====== Given text

Heat Warts Away: 111℉ Hyperthermia
Sauna treatment for warts? It might sound ridiculous but a team of scientists is investigating treating warts with infrared light that heats up the wart area to 111 degrees. All you have to do is sit there for 30 minutes and relax.
Does it actually Work?
If you don’t want to read any more, the short answer is: is seems possible, but not worth going out of your way to seek out this treatment. The longer answer is that there’s a team of scientists in China, who have patented a device that performs this localized heat treatment. This treatment is for common warts (Verruca vulgaris) and Plantar warts. The heat gun should not be applied to genital warts for obvious reasons.
In their research, it seems to work about as well as freezing warts with liquid nitrogen — referred to as cryotherapy. Unfortunately, in the world of wart treatments this means that after a few months of treatment, 30% – 60% of the warts are gone.
Have any other researchers studied this?
Yes. There have been two other studies using heat to treat warts. The first was from 1962, “Hot-water treatment for warts,” where researchers soaked patients’ feet in a 114 degree water bath for anywhere from 30 to 90 minutes once or twice a week. The results were about 50% clearance rate of warts.
Our reason for choosing to treat warts by local heat was based on these facts: (l)
John LoCricchio, Jr., and John R. Haserick
verrucae are circumscribed lesions caused by viruses growing within and being
confined to the epidermal cells; (2) viruses as a heterogenous group of organisms
are inactivated by heat, (3) the skin can take definite amounts of local hyperthermia
without blistering.
Researchers also experimented with a exothermic patch they taped to the wart for two hours. (Sounds like one of those “Hot Hands” winter hand warmers to me) This study was just on two patients, but both warts were cured.
So is this treatment worth using?
This treatment doesn’t really have enough convincing evidence behind it. A handful of studies, cure rates about as good as the better studied methods, and a group of researchers with a patent. However, if you enjoy soaking your feet, or taking saunas, there might be some chance it’ll help cure your warts. However, make sure to wear shower shoes and sit on a towel in the sauna to avoid passing your warts to other as well as contracting new warts. It might be prudent to sanitize your shower shoes between session. If you’re using a soak bucket for your feet, the same advice on sanitation applies as well.

============

▶ **What this task involves**
According to the article on heat treatment for warts, how hot was the water bath in the 1962 study?

====== Extracted material

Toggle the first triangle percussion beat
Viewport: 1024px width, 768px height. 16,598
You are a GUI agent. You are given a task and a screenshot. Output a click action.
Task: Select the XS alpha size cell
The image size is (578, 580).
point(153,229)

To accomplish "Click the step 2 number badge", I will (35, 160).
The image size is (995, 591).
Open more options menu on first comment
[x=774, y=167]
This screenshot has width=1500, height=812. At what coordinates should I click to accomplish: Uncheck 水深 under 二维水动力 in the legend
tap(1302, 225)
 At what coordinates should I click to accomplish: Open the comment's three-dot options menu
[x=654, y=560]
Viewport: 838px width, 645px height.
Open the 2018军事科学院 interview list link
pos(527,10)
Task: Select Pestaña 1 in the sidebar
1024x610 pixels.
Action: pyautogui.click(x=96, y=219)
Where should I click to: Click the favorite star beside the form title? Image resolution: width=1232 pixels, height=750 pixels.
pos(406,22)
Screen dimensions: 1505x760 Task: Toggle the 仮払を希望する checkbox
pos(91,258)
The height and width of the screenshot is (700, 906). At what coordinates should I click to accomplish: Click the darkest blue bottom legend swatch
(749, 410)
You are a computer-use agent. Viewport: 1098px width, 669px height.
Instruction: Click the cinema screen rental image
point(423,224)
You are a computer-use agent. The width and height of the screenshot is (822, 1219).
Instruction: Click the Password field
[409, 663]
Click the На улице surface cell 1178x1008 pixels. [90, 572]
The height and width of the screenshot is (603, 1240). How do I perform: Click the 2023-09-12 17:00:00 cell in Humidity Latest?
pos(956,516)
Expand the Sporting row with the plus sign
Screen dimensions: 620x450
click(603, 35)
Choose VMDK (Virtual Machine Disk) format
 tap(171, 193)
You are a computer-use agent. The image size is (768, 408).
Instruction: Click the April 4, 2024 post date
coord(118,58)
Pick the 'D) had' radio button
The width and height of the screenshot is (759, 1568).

============

▶ **Solution to this exercise**
114 degrees.